---------- Input material ----------

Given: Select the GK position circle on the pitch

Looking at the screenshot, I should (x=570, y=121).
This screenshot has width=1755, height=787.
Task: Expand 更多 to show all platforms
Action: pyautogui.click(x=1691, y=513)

----------

Exercise directions → All the lines above need to be retyped exactly, with nothing left out.

Exercise answer →
Given: Select the GK position circle on the pitch

Looking at the screenshot, I should (x=570, y=121).
This screenshot has width=1755, height=787.
Task: Expand 更多 to show all platforms
Action: pyautogui.click(x=1691, y=513)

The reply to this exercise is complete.